Monday, April 23, 2018

Childhood Trauma: How What We've Experienced Shapes Us

I'm not gonna lie:  None of this is easy to deal with.  I may be able to tell some of these stories with a calm demeanor, but that's hard fought and not easily won.  I've ranted and raved and screamed into a bonfire a few times, mourned the energy wasted and potential lost as I spun my wheels for years and years asking the wrong questions.  "What's wrong with me?  Why am I broken?  Why am I doing all of the wrong things?  Why am I such a horrible person?"  

As a child of crappy parents, these were the questions I was trained to ask.  Every time I did something that my mom didn't like, or made her uncomfortable, she turned it around and asked me, "Why did you do that?  Why are you like that?  What's wrong with you?"  

Even these days, I still flinch if I think someone's going to judge me.  I still anticipate the possible blow.  I instinctively avoid doing or saying something if I can predict what they will say.

Let me pick apart that last sentence for you, and show you how limiting it can be.

"I instinctively" = the instinct is there, implanted.  I have been trained to immediately react in a certain way, and must train myself to stop, think, and react in a different way.  Anyone who has studied childhood knows how hard it is to retrain learned behaviors.

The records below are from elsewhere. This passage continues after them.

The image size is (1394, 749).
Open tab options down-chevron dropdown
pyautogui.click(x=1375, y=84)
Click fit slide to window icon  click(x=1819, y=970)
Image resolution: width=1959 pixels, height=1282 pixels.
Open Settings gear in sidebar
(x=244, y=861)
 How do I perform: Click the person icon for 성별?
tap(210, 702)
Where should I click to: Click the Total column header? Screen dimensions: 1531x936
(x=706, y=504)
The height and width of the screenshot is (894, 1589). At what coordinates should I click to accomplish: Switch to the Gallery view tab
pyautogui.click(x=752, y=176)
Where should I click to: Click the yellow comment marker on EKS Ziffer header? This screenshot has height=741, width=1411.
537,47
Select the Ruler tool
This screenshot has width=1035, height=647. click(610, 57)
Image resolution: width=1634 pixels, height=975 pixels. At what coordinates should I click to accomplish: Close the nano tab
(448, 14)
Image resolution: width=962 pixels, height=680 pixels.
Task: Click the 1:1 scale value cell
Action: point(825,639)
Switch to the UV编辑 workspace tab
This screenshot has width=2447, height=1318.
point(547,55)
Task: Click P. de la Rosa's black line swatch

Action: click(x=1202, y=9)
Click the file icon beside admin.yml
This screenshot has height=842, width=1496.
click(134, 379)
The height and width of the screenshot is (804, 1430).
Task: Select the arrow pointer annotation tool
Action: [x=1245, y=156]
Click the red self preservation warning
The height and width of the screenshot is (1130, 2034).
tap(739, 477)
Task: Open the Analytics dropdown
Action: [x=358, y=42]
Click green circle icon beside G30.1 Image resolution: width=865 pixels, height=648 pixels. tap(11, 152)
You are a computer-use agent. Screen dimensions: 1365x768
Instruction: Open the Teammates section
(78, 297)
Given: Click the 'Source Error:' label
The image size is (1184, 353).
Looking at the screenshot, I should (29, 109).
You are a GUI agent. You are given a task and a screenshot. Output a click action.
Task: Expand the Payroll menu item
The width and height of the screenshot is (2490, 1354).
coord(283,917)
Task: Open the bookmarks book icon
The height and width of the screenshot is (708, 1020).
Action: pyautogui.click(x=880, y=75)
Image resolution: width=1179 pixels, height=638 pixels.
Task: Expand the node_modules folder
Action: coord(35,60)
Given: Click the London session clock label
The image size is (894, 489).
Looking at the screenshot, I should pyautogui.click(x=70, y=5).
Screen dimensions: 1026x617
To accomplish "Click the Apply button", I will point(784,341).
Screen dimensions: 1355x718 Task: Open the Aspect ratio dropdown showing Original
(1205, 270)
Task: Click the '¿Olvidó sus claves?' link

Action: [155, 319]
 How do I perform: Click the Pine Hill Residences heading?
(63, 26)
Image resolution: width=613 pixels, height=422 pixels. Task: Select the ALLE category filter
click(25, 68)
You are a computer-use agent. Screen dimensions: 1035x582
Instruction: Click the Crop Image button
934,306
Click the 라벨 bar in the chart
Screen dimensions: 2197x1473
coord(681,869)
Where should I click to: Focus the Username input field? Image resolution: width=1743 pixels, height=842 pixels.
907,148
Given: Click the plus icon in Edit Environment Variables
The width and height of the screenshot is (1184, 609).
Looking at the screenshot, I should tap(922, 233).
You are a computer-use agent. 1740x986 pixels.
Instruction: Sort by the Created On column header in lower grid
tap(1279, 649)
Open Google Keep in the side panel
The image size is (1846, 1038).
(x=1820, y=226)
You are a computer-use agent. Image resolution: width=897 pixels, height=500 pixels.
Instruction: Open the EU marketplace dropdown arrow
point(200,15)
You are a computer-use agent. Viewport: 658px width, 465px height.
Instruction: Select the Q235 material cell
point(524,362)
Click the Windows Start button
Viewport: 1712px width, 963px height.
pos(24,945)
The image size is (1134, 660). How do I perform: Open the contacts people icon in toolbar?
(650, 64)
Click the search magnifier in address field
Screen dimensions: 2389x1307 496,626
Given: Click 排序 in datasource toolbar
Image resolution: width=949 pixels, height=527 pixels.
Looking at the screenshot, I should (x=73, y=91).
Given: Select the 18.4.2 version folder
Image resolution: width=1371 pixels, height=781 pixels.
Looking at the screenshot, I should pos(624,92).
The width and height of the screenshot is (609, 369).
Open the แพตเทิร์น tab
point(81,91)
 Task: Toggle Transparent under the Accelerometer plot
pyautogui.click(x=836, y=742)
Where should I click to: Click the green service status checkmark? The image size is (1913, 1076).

"avoid doing or saying something" = I'm stopping myself, not being limited by someone else, but by myself.  

"if I can predict what they will say." = Ooo there's a lot there.  "if I can predict"  NO ONE can predict.  I'm assuming a lot here.  "they" is the big one.  I'm taking my experiences with my parents, which were pretty horrendous, and projecting them onto whoever I'm with, and predicting that "they" whoever they are, will treat me in the same way that my parents did.  

And then self-limiting based on that assumption.

That's not good.  You can see that, right?

First of all, the general public will never treat me as poorly as my parents did.  I know that for a fact.  I've experienced it daily since I moved out of my parents house.  Twice.  

Second, even if they do, I know that they shouldn't be treating me that poorly.  No one should ever treat me that poorly and my parents shouldn't have in the first place.  Righteous indignation FTW.  

So what I'm doing in that beautiful sentence is presuming that everyone I meet is going to treat me horribly, and that I should not be myself around them because of how they are going to treat me when I do.

If I speak my truth, people will treat me badly.  Because I'm broken.  There's something wrong with me.  That's the lesson of my childhood.  

But no one can stuff themselves down for their entire lives.  Especially not me.  So I finally reveal myself to someone, and if something goes wrong, I'm left with those questions.  "What's wrong with me?  Why am I broken?  Why can't I ever do the right thing?"

These have never been the right questions to ask.  


When I approach it from this other angle, it makes sense.  What happened to me?  I was raised in a house where no one took care of me.  I was never acknowledged as who I was.  I wasn't supported as a person.  I was fed and clothed, but I was derided and chided and nagged and ignored but praised in public.  I never knew if I was coming home to happy parents or angry parents.  There was no safe haven, just the possibility of danger.  The car in the driveway dictated your fear level.  

I'm not broken.  Someone tried to break me.  

But I'm not broken.  I'm still here.